Note that this would slow down your RNG if you use a large shift-register and the maximum number you want is not a power of 2 - 1.
This answer suggests some strategies for getting what you want and ensuring they are in a random order using some already well-known algorithms.
There is an inside out version of the Fisher-Yates shuffle algorithm, called the Durstenfeld version, that randomly distributes sequentially acquired items into arrays and collections while loading the array or collection.
One thing to remember is that the Fisher-Yates (AKA Knuth) shuffle or the Durstenfeld version used at load time is highly efficient with arrays of objects because only the reference pointer to the object is being moved and the object itself doesn't have to be examined or compared with any other object as part of the algorithm.
I will give both algorithms further below.
If you want really huge random numbers, on the order of 1024 bytes or more, a really good random generator that can generate unsigned bytes or words at a time will suffice. Randomly generate as many bytes or words as you need to construct the number, make it into an object with a reference pointer to it and, hey presto, you have a really huge random integer. If you need a specific really huge range, you can add a base value of zero bytes to the low-order end of the byte sequence to shift the value up. This may be your best option.
If you need to eliminate duplicates of really huge random numbers, then that is trickier. Even with really huge random numbers, removing duplicates also makes them significantly biased and not random at all. If you have a really large set of unduplicated really huge random numbers and you randomly select from the ones not yet selected, then the bias is only the bias in creating the huge values for the really huge set of numbers from which to choose. A reverse version of Durstenfeld's version of the Yates-Fisher could be used to randomly choose values from a really huge set of them, remove them from the remaining values from which to choose and insert them into a new array that is a subset and could do this with just the source and target arrays in situ. This would be very efficient.

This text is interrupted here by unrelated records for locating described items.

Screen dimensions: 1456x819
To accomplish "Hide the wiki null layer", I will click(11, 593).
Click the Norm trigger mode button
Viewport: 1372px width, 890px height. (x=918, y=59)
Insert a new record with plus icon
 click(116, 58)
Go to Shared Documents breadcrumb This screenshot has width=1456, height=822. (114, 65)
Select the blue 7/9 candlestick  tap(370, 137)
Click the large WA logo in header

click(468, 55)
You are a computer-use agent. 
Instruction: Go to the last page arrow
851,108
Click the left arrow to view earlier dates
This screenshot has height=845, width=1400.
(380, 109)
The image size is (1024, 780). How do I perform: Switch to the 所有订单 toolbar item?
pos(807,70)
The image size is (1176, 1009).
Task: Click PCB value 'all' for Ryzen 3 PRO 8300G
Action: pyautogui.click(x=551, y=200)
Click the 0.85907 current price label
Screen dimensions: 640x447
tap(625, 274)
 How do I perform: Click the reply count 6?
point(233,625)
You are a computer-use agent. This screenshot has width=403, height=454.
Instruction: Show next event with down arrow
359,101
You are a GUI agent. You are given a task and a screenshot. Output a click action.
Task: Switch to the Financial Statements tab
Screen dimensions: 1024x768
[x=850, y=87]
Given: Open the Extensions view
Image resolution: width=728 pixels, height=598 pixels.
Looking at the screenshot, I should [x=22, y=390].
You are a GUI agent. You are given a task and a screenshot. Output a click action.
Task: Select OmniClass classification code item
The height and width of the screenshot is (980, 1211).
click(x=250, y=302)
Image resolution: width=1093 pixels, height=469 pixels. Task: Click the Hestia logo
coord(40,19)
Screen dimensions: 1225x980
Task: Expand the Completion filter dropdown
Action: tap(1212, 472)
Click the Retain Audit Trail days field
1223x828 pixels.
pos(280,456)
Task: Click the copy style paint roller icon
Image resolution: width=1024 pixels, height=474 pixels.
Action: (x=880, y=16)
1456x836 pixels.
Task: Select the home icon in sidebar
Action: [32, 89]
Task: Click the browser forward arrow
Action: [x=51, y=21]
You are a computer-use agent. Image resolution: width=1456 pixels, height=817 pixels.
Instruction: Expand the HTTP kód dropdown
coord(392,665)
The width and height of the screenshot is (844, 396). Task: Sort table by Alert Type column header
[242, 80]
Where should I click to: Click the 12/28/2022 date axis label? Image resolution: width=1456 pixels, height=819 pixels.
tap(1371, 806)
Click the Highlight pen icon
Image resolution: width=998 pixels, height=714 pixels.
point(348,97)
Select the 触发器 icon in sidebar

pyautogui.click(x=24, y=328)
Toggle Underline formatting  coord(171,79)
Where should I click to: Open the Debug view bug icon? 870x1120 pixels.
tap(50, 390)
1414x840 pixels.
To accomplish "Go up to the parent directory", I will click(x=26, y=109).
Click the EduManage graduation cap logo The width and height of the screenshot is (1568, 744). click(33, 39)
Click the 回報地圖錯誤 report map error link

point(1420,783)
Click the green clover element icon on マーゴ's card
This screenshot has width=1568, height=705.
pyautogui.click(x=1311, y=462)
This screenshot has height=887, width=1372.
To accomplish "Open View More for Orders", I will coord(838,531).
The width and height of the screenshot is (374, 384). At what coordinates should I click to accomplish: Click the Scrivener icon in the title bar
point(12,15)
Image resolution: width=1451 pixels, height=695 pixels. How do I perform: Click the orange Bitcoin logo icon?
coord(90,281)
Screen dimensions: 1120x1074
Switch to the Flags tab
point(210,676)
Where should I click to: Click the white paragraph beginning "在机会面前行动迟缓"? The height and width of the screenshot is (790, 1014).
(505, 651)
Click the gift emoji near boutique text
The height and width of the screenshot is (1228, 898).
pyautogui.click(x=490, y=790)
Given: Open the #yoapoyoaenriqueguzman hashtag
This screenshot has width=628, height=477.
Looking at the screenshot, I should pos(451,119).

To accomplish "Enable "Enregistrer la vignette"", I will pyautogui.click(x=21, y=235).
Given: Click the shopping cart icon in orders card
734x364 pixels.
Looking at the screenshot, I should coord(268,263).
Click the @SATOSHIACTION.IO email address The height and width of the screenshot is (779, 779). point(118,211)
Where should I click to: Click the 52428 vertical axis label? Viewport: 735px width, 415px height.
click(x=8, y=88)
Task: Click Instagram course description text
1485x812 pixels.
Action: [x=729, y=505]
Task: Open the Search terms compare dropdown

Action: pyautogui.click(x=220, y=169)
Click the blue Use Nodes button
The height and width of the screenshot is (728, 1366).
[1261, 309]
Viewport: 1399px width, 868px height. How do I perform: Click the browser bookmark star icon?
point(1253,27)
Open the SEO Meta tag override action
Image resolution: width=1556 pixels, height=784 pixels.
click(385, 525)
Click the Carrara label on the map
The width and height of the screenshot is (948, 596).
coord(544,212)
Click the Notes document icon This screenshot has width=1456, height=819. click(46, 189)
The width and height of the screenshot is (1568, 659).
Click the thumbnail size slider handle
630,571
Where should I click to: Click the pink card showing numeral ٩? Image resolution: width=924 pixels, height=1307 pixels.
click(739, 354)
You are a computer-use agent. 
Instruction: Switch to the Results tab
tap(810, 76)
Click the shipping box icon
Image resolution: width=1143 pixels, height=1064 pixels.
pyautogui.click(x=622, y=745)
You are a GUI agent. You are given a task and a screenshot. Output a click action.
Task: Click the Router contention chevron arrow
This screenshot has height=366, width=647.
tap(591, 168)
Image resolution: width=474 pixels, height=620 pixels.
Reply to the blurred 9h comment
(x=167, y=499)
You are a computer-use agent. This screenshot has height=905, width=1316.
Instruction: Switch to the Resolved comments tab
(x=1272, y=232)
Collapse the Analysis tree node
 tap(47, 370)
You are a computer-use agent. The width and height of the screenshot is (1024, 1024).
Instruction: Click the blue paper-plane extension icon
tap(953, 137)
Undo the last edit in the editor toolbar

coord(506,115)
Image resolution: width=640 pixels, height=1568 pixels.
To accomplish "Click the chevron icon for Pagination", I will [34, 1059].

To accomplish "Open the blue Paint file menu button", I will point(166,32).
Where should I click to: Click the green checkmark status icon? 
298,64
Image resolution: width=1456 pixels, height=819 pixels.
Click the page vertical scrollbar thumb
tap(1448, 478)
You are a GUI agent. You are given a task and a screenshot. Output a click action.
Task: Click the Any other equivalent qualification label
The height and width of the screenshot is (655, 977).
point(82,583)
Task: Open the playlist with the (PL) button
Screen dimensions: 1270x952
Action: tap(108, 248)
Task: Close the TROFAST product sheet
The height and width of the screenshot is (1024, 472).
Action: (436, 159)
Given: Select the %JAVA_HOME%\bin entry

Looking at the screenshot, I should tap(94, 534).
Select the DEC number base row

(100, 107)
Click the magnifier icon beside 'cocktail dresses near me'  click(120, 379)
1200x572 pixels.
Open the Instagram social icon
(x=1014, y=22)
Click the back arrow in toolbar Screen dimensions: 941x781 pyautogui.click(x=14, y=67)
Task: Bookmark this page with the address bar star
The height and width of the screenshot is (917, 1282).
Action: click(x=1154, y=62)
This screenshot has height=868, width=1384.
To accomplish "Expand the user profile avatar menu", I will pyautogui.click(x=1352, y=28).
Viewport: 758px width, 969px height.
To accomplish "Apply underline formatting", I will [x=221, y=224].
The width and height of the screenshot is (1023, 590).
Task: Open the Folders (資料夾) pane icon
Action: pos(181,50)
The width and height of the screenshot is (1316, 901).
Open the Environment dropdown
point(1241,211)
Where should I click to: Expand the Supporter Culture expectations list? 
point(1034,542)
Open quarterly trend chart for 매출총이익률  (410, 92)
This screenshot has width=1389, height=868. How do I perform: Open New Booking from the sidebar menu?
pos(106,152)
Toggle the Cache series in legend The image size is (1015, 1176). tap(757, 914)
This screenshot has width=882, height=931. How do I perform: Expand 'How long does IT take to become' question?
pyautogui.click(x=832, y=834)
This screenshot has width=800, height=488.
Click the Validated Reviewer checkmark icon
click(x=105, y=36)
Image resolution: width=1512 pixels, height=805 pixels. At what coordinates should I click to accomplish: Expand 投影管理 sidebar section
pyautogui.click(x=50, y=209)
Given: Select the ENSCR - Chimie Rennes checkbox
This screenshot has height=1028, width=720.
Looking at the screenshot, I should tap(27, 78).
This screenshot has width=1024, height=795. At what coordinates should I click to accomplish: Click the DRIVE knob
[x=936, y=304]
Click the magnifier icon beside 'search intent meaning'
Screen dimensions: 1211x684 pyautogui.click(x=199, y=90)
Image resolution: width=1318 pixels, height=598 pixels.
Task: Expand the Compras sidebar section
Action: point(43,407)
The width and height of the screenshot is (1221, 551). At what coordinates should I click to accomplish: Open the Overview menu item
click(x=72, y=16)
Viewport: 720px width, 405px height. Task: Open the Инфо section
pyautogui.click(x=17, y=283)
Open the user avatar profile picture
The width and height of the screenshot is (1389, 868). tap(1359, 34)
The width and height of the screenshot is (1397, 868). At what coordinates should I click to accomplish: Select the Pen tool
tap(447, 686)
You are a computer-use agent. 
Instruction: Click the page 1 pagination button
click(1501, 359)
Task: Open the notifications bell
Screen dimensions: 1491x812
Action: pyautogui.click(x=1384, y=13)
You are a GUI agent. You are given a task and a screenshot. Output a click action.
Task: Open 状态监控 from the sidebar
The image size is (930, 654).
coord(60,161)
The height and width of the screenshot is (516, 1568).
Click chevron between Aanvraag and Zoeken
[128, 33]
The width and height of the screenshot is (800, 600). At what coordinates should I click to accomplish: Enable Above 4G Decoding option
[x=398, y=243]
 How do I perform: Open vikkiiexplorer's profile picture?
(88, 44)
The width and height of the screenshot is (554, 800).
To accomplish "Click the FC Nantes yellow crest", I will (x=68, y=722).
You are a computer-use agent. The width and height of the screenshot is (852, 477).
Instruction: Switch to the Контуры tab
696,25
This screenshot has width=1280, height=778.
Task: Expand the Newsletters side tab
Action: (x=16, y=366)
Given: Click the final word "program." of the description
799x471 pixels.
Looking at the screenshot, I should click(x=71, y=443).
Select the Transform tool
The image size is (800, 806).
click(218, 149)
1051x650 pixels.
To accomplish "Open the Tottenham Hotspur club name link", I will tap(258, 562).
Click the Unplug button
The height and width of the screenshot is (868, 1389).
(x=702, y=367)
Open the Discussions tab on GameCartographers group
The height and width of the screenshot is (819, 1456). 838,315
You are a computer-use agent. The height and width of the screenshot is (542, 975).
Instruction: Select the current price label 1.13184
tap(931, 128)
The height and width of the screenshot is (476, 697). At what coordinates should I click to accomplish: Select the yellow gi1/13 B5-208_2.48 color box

This may be a good strategy for getting a small number of random numbers with enormous values from a really large set of them in which they are not duplicated. Just pick a random location in the source set, obtain its value, swap its value with the top element in the source set, reduce the size of the source set by one and repeat with the reduced size source set until you have chosen enough values. This is essentiall the Durstenfeld version of Fisher-Yates in reverse. You can then use the Dursenfeld version of the Fisher-Yates algorithm to insert the acquired values into the destination set. However, that is overkill since they should be randomly chosen and randomly ordered as given here.
Both algorithms assume you have some random number instance method, nextInt(int setSize), that generates a random integer from zero to setSize meaning there are setSize possible values. In this case, it will be the size of the array since the last index to the array is size-1.
The first algorithm is the Durstenfeld version of Fisher-Yates (aka Knuth) shuffle algorithm as applied to an array of arbitrary length, one that simply randomly positions integers from 0 to the length of the array into the array. The array need not be an array of integers, but can be an array of any objects that are acquired sequentially which, effectively, makes it an array of reference pointers. It is simple, short and very effective
int size = someNumber;
int[] int array = new int[size]; // here is the array to load
int location; // this will get assigned a value before used
// i will also conveniently be the value to load, but any sequentially acquired
// object will work
for (int i = 0; i <= size; i++) { // conveniently, i is also the value to load
// you can instance or acquire any object at this place in the algorithm to load
// by reference, into the array and use a pointer to it in place of j
int j = i; // in this example, j is trivially i
if (i == 0) { // first integer goes into first location
array[i] = j; // this may get swapped from here later
} else { // subsequent integers go into random locations
// the next random location will be somewhere in the locations
// already used or a new one at the end
// here we get the next random location
// to preserve true randomness without a significant bias
// it is REALLY IMPORTANT that the newest value could be
// stored in the newest location, that is,
// location has to be able to randomly have the value i
int location = nextInt(i + 1); // a random value between 0 and i
// move the random location's value to the new location
array[i] = array[location];
array[location] = j; // put the new value into the random location
} // end if...else
} // end for
Voila, you now have an already randomized array.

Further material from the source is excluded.